出殡前的最后一天守夜,艾家湾一片寂静。几个亲人守在老黄的棺材边聊起老黄,会时不时笑起来。

何苦为老黄守灵。

师徒:

与导演何苦已如亲人

弥留之际最后视频通话:想看看他

老黄已经不行了。黄梅守在父亲身前,说,“爸,你是不是放不下我。”她握着父亲的手,父亲用力地在她的手中捏了两下。

黄梅一连给何苦打了三个电话。那天早上,何苦是被电话铃声叫醒的。他不敢接,害怕听到噩耗。今年春节后,老黄在厨房里摔断了髋关节,正好在他偏瘫的右边。医院检查后称需要手术,但老黄血压高,又患有脑梗,风险很高。

老黄听说需要花很多钱又不一定治得好后,坚决要出院。何苦前去探望时很揪心,他跟黄梅商量,需要钱一起来解决,但拗不过老黄的态度。回家以后,老黄的身体就每况愈下,老黄自己也说,“这回躲不过了。”

那天早上,何苦在平复了一下心情后,给黄梅回拨了电话。黄梅说,父亲想看看他。在视频通话中,老黄已经不能说话,只是一直看着何苦。

老黄的女儿黄梅和女婿小陈。

2014年,何苦在重庆五一路第一次见到老黄时,他正杵着棒棒看人斗地主,他站在最外边,不说话。何苦说要老黄带他做棒棒,但老黄一看就不信,但还是把他带进了自力巷。三个月后,老黄终于放下戒备,答应收何苦为徒。

这么多年过来,何苦和老黄早已如同亲人。每年生日、过春节,何苦必然要去看望老黄,老黄也时常给何苦打电话,却不知道说什么,只听何苦说。

《最后的棒棒》上映后,很多影迷记住了老黄,这些年过来,也时常有人去看他。获悉他去世后,有四川广安的影迷前往吊唁,也有北京影迷专门赶来上一炷香。3月11日晚上,还有人在微信上给何苦转来500元,要表达一点心意。

何苦说,老黄看了纪录片后很满意,他说何苦讲出了自己想说却说不出来的话。

如今,解放碑附近的新华路上,“棒棒”的身影的已经不多,曾经的自力巷变成了繁华的商圈,五一路也整洁得找不到过去的影子。但“棒棒”中依然有人记得老黄,以及曾经“拍电影的何棒棒”。

何苦有个想法,以后有条件了做一个二维码在墓碑上,“扫一扫”就可以看到《最后的棒棒》,可以看到曾经发生在老黄身上的故事。

何苦与老黄。

回家:

“天晴存来落雨用”

数据部分
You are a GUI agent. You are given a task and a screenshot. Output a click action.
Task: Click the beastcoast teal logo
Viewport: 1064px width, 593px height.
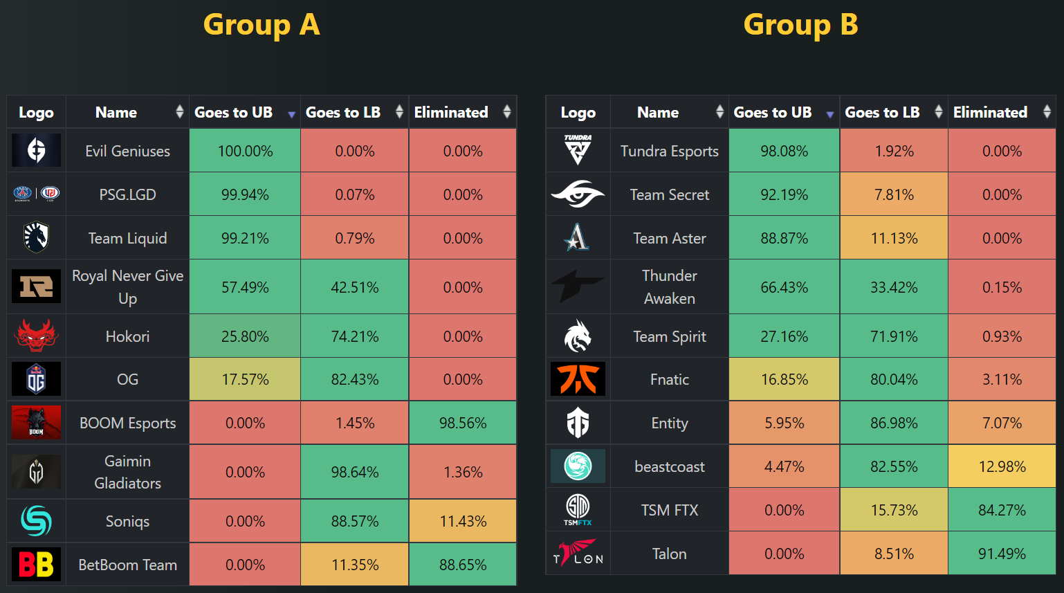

练习说明
• 1. 在关于老黄和何苦的文章里,何苦哪一年在哪儿第一次见到老黄?
• 2. 请从关于老黄和何苦的文章最后一句后面接着往下写。

各题答案
• 1. 2014年,在重庆五一路。

• 2.
一辈子节约,从灶膛摸出8万积蓄

老黄曾说自己没有挣到钱,但自力巷的房东大石不信,“老黄至少存了几万。”以前重庆还允许烧煤的时候,老黄跟大石一起送煤,“那个时期钱好挣”。

果然,他还是有些“家底”。黄梅说,父亲刚刚生病回来后,道出了自己的秘密,“在老家的灶膛里藏着几张存折和一万现金。”现金已经放得有些发霉,黄梅说,父亲当时从灶膛里总共摸出了8万元。

跟着女儿生活后,他还曾让何苦将2000元钱藏在了卧室里的一个铁柜后面。直到3月11日晚上守夜的时候,何苦才把这个事情向黄梅坦白了。

但在病重的时候,老黄已经自己交代了。黄梅说,父亲一直有藏钱的习惯,给他两百,他就会藏起一百来,给他三百,他会藏起来两百。他说要“天晴存来落雨用”,黄梅后来每次就一百一百地拿钱给他了。

“爸爸一辈子节约,有个钱就存起来。”黄梅说,自己当年在临江镇买房的时候,父亲还资助了两万。但他自己却舍不得花,衣服常常是捡来的,稍稍有用的东西就往家里搬。老家的凳子、桌子、电线、灯泡……“你能看到的东西,基本上都是从城里捡回来的。”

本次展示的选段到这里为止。